En una sesión marcada por el pánico a represalias, 10 de los 16 legisladores de Morena rompen con la gobernadora y se atrincheran en el Congreso para evitar detenciones arbitrarias.
La crisis política en Campeche ha alcanzado un punto de no retorno este 3 de febrero de 2026, revelando una realidad alarmante: el miedo ha permeado hasta las filas más cercanas a la gobernadora Layda Sansores. En un acto de autoprotección sin precedentes, la mayoría de la bancada de Morena, encabezada por Antonio Jiménez, reactivó el fuero constitucional en una sesión reservada y urgente. Esta medida no fue un trámite legislativo ordinario, sino un grito de supervivencia ante lo que los propios morenistas califican como una persecución sistemática y paranoica por parte del Ejecutivo estatal, que ha comenzado a devorar a sus propios aliados por negarse a aprobar un endeudamiento millonario.
El ambiente en el Palacio Legislativo fue de auténtica tensión; los diputados se atrincheraron en la sede por temor a ser detenidos por la fiscalía estatal, la cual acusan de haber sido convertida en el brazo ejecutor de las venganzas de Sansores. El nivel de desconfianza es tal que incluso militantes que hace meses defendían el proyecto de la Cuarta Transformación, hoy confiesan vivir bajo la amenaza de auditorías inventadas y órdenes de aprehensión exprés si no se subordinan a los caprichos de la mandataria. Para muchos, Layda Sansores ha pasado de ser una líder política a convertirse en una figura a la que sus propios subordinados temen más que a la oposición, instaurando una dinámica de terror que ha fracturado la gobernabilidad del estado.
La ironía histórica es demoledora: el fuero que Alejandro Moreno eliminó en 2016 para fomentar la igualdad ante la ley, hoy es rescatado por Morena como el único escudo contra el autoritarismo de su propia gobernadora. Los legisladores rebeldes manifestaron que “la dignidad no se negocia” y que no están dispuestos a ser cómplices de un crédito por mil millones de pesos que hipotecaría el futuro de Campeche solo para cubrir los boquetes financieros de una administración sin resultados. Este cisma evidencia que dentro de Morena el desacuerdo se paga con el exilio político o la cárcel, una política de “garrote” que ha terminado por espantar a quienes alguna vez creyeron en su movimiento.

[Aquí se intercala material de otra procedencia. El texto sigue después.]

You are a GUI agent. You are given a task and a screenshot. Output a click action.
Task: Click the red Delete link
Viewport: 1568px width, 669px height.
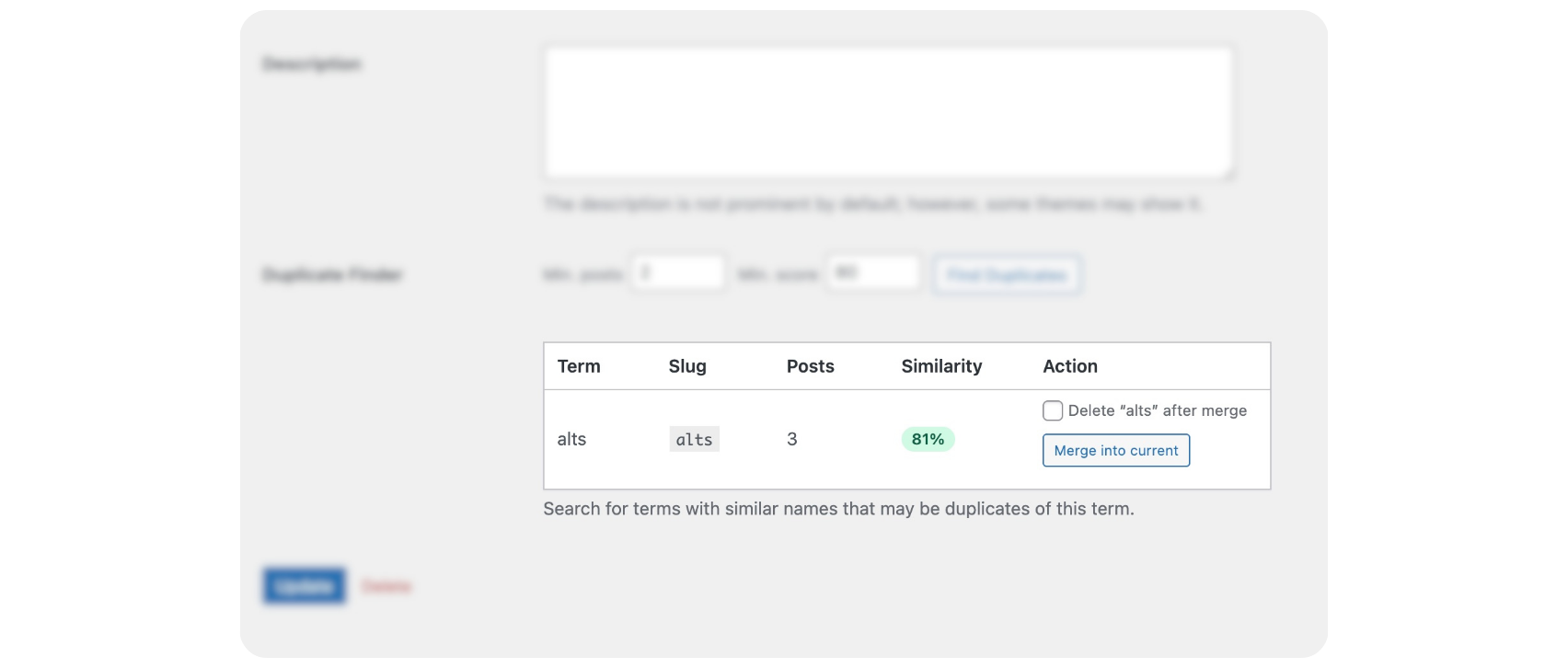(x=386, y=586)
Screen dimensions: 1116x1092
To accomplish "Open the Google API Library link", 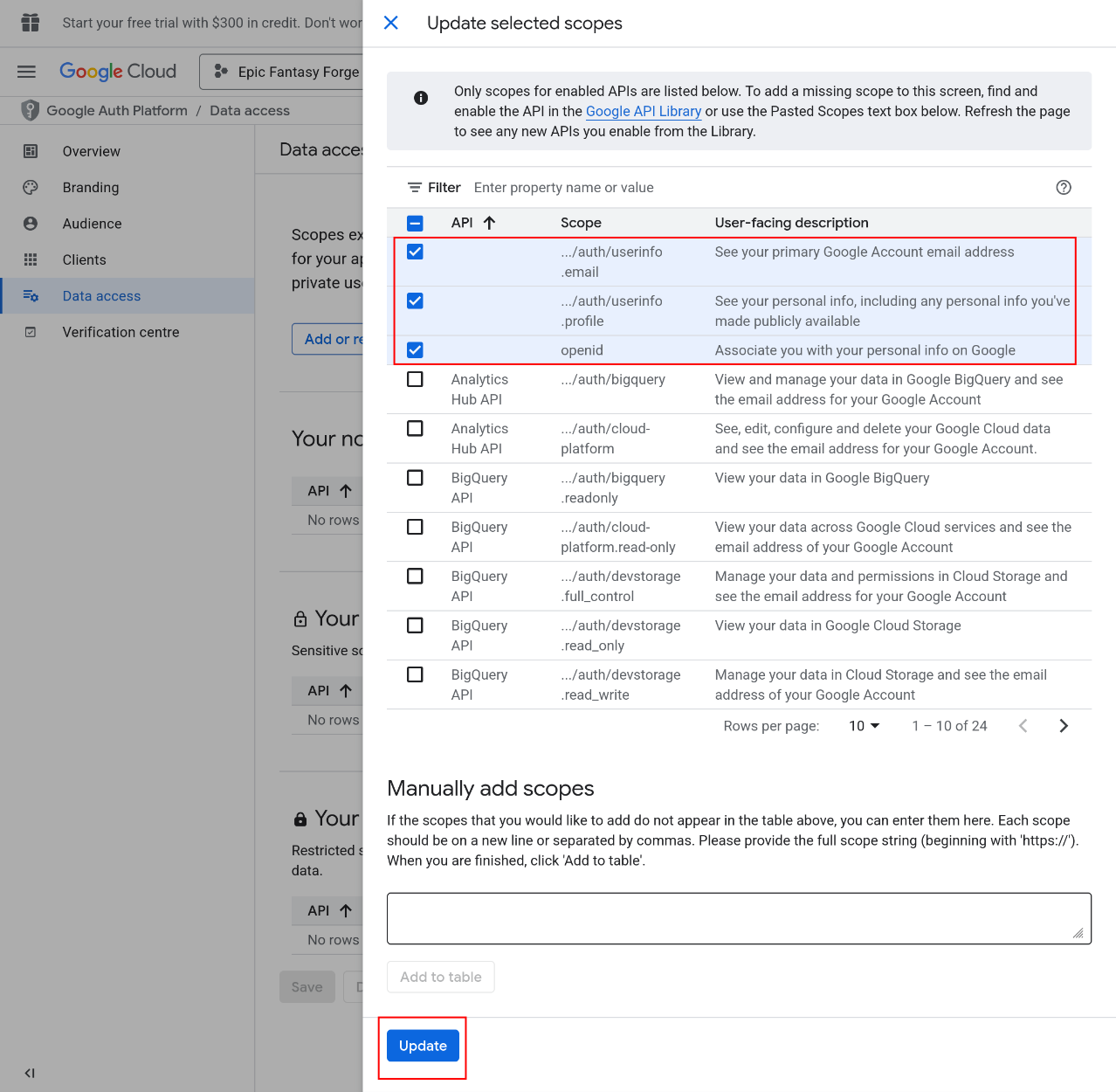I will click(643, 111).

La persecución no se ha limitado a los legisladores; periodistas, académicos y representantes de órganos autónomos también han sido blanco de los embates desde el “Martes del Jaguar”, programa que hoy es visto como un tribunal de inquisición política. La ruptura de 10 de los 16 diputados de la bancada guinda deja a la gobernadora en una posición de debilidad legislativa, pero con un aparato represor que sigue activo y sediento de revancha. La sociedad campechana observa con asombro cómo los mismos que prometieron justicia hoy se esconden tras privilegios legales para no ser víctimas de la mujer a la que le entregaron el mando del estado.
Finalmente, la reinstauración del fuero en Campeche es el símbolo del fracaso del oficialismo local, donde el miedo ha sustituido al diálogo y la imposición a la política. El “blindaje exprés” aprobado por los diputados es la prueba de que el modelo de Sansores es insostenible y que el terror interno ha superado cualquier lealtad partidista. Mientras la cúpula morenista se despedaza en una guerra de supervivencia, Campeche queda a la deriva, atrapado entre una gobernadora que no tolera la disidencia y un grupo de legisladores que han tenido que convertirse en fugitivos dentro de su propia casa para no terminar en las celdas de un régimen que ya no conoce límites.